There’s a persistent myth in the Emilia-Romagna region of Italy about Alessandra Giliani, a 14th century girl who defied the laws of church and state to attend medical school. The only hard evidence comes in the form of illuminated manuscripts depicting an assistant to anatomist Mondino de Luzzi who appears to be a cross-dressed woman. In this episode, associate producer Mackenzie Tatananni speaks with author Barbara Quick about Alessandra’s pursuit of anatomical research.

EPISODE GUEST

  • Barbara Quick, a novelist and poet, is the author of the 2007 international favorite Vivaldi’s Virgins, still in print, translated into 13 languages and currently in development as a television mini-series. Quick was awarded the 2020 Blue Light Press Poetry Prize for her debut chapbook, The Light on Sifnos.

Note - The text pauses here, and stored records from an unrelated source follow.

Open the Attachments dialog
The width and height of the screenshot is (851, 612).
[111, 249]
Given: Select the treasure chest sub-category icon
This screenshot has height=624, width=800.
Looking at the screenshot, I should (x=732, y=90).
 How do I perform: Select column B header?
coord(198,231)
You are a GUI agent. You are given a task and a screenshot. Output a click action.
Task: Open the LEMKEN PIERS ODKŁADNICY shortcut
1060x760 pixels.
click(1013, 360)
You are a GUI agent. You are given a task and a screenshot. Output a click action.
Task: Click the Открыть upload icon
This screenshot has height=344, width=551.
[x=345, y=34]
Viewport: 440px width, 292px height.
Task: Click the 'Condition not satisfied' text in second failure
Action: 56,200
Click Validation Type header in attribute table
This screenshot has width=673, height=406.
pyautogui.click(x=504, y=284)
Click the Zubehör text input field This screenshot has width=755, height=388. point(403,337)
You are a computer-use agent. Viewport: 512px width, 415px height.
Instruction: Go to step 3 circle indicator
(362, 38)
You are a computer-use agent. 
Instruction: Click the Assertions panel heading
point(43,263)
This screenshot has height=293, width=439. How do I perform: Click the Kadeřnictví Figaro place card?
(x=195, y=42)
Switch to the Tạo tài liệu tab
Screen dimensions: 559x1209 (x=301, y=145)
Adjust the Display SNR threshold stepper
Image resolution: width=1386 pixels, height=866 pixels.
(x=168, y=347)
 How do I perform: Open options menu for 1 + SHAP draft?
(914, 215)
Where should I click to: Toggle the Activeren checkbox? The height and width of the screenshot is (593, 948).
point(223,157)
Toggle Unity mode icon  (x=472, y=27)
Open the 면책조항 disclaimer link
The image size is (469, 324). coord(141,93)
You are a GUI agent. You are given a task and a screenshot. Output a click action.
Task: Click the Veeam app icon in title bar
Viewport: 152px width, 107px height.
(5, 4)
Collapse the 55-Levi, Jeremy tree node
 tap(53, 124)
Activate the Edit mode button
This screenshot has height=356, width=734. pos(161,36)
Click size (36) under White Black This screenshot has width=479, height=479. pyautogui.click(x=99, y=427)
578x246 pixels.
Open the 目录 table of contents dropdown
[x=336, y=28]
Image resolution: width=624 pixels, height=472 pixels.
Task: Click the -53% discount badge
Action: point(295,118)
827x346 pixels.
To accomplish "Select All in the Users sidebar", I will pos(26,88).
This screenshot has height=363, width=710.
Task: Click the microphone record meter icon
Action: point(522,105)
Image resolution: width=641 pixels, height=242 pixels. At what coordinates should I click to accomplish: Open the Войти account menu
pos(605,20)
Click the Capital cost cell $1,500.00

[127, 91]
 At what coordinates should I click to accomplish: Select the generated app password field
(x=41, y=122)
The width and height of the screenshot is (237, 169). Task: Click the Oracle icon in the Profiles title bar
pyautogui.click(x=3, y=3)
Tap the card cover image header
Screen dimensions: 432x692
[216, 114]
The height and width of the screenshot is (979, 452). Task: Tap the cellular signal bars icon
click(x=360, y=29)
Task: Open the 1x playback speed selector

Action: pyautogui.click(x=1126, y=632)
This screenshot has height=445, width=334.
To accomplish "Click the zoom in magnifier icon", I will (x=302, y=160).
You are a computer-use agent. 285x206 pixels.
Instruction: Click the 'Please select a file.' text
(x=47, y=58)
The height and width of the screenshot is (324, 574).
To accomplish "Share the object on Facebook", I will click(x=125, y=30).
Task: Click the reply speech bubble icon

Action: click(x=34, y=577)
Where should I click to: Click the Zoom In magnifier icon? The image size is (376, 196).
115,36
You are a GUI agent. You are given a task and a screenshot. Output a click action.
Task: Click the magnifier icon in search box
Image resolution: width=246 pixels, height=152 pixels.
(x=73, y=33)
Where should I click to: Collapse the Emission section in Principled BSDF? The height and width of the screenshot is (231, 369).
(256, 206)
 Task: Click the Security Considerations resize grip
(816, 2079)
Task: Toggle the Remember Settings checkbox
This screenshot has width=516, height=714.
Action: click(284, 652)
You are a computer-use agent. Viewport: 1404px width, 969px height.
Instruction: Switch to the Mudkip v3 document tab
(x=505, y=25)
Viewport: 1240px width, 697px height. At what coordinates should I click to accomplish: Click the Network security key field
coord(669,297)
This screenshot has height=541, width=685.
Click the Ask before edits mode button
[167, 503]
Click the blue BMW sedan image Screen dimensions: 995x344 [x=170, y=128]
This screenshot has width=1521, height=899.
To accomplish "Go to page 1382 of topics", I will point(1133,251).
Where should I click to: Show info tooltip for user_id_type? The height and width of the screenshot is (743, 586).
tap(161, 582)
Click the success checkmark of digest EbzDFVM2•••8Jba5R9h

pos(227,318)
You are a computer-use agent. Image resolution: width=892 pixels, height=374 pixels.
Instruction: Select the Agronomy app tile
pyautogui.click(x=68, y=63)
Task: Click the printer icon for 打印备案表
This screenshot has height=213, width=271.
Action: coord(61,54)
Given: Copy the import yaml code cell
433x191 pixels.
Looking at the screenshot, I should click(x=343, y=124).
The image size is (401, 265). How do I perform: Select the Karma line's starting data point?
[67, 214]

Quick’s fourth novel, What Disappears, was published by Regal House in May 2022. One of her poems, “The Algorithm,” was published in the May 2022 issue of Scientific American. Her 2010 novel from HarperTeen, A Golden Web—about the 14th century teenage anatomist Alessandra Giliani—continues to attract fans of historical fiction.

HOSTS

  • Katie Hafner
  • Mackenzie Tatananni

PRODUCER

Mackenzie Tatananni

Producer

Mackenzie is a Northwestern University Merit Scholar who is currently pursuing her master’s degree at the Medill School of Journalism. She graduated summa cum laude from Tufts University in 2022 with a B.A. in English and Biopsychology, and was inducted into Phi Beta Kappa the same year. Mackenzie comes to Lost Women of Science from Paradiso Media, where she worked with the Development team to diversify operations in the United States.

FURTHER READING/LISTENING

  • Barbara W. Tuchman, A Distant Mirror: The Calamitous 14th Century (1978: Knopf). A fascinating and detailed look into the day-to-day perils and joys of people who lived in medieval Europe.
  • Thomas Cahill, Mysteries of the Middle Ages: The Rise of Feminism, Science, and Art from the Cults of Catholic Europe (2006: Nan A. Talese/Doubleday). For nearly 1,000 years, the learning of the ancient Greeks, Romans and Arabs was locked away in the religious cloisters of Medieval Europe. And yet within those monasteries and nunneries, certain brave individuals tended the embers of art, science and social change that flamed to life during the Renaissance.
  • Nancy G. Siraisi, Medieval and Early Renaissance Medicine: An Introduction to Knowledge and Practice (1990: University of Chicago Press) For those who want to take a deeper dive, this book shines a light on Western medicine’s earliest day. What’s surprising is how much–and how little–knowledge and practice have changed! Visit the anatomical theater at the University of Padova Medical School and you’ll see a very familiar collection of surgical tools.